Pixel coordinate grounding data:
----------------

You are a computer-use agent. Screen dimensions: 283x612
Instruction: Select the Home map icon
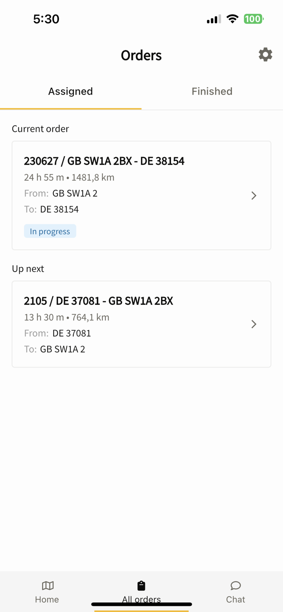click(x=47, y=585)
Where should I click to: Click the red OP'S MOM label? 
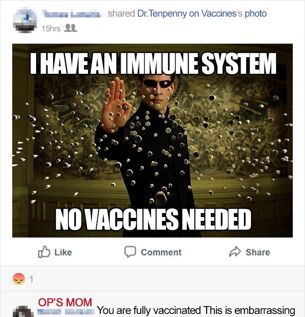click(x=65, y=302)
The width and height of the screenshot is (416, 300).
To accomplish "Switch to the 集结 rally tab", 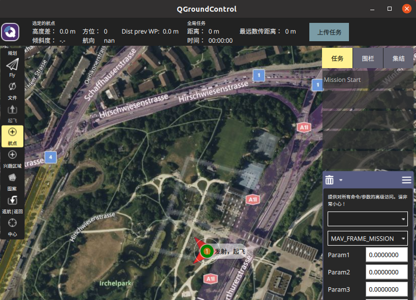I will tap(398, 58).
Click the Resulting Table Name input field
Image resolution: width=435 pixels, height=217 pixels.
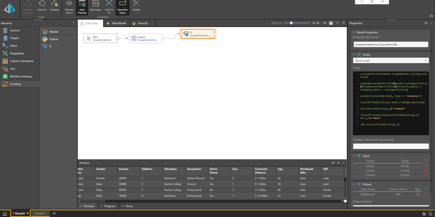pyautogui.click(x=390, y=44)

----------------

Assignment
Your output should be only the lines from the line with "Click the Resulting Table Name input field" through the end of the data, exactly as they stand, and no pictures.

Exercise answer
Click the Resulting Table Name input field
Image resolution: width=435 pixels, height=217 pixels.
pyautogui.click(x=390, y=44)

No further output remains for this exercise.